Yet some found fault with the appearance. “I think the president should be accessible, should answer questions that aren’t pre-screened, but I think there should be a little bit of dignity to the presidency,” Pennsylvania’s Democratic governor Ed Rendell said on MSNBC.

Ms Walters remarked that Mr Obama had taken “a little bit of a beating over the last month.”

“The truth is, it’s not tough for me,” Mr Obama said. But life was difficult for Americans who’ve lost jobs and and seen the value of their homes and pensions shrink. “I don’t spend a lot of time worrying about me. I spend a lot of time worrying about them,” he said.

Mr Obama castigated “the media culture [which] right now loves conflict” and accused the media of generating “a phoney controversy” in the case of Shirley Sherrod, the African-American official who was last week falsely reported to have made racist comments against whites.

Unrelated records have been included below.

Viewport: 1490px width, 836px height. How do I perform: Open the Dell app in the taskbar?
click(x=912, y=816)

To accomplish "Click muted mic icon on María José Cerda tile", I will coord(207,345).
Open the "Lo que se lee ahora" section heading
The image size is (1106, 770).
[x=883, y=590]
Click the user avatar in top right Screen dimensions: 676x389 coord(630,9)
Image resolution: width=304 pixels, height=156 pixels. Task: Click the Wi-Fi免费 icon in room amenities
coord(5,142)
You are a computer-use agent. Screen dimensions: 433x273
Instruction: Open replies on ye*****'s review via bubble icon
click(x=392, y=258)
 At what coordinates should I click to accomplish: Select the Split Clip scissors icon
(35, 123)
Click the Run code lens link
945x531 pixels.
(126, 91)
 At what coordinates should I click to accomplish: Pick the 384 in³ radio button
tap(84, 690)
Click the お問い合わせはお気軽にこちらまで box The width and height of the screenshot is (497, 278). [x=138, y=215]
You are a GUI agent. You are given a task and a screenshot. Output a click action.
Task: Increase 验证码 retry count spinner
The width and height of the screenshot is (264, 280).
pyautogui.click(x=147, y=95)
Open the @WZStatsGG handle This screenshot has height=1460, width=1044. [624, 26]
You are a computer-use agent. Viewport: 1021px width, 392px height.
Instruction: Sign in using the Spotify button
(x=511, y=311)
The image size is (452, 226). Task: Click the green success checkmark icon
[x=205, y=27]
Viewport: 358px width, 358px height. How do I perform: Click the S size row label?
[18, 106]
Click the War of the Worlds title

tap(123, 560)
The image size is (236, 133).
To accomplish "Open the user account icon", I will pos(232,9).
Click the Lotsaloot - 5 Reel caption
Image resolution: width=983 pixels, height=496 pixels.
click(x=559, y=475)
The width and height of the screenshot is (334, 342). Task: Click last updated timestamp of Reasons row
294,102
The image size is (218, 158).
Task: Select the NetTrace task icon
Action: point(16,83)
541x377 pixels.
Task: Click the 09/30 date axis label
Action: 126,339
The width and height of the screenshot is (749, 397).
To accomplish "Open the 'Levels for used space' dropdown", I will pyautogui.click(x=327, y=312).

Ms Walters asked Mr Obama why, with a white mother, he did not describe himself as bi-racial.

When he was young, he said, “I realised that if the world saw me as African-American . . . that was something I could go ahead and embrace. We are sort of a mongrel people. We are all kind of mixed up. That’s actually true for white America as well. I am less interested in how we label ourselves. I’m more interested in how we treat each other . . .”

The unauthorised publication this week of 92,000 classified reports on the war in Afghanistan “just confirmed what I was saying”, Mr Obama said. “From 2004 onwards, Afghanistan was under-resourced. We took our eye off the ball.”

The border region between Afghanistan and Pakistan remains “the epicentre of terrorism targeting the US”. A year from now, he promised to “start thinning out our troops . . . I’m not interested in an open-ended commitment”.

The president laid to rest rumours that he will attend Chelsea Clinton’s wedding in upstate New York tomorrow. “I was not invited because I think Hillary and Bill properly want to keep this a thing for Chelsea and her husband,” he said.

Defending his own record, the president noted that all Americans will soon be eligible for health insurance, “even those with pre-existing conditions. Tobacco companies can’t market to kids. We have a credit card law with no hidden fees, the toughest financial regulation reform law since the Great Depression, a whole range of reforms on education . . .”

Commentators have repeatedly urged Mr Obama to display more emotion, for example, anger in the case of the Gulf oil spill. “The reason I seem calm all the time, even if we are going through some turbulence, is I try to take the long view,” he said. “I try to say, if I wake up today and I’m doing a good job, somewhere down the road, that’s going to pay off. People will be able to look back and say, ‘He made that decision based on what’s good for the country as opposed to short-term politics.’ I think that’s the way to govern.”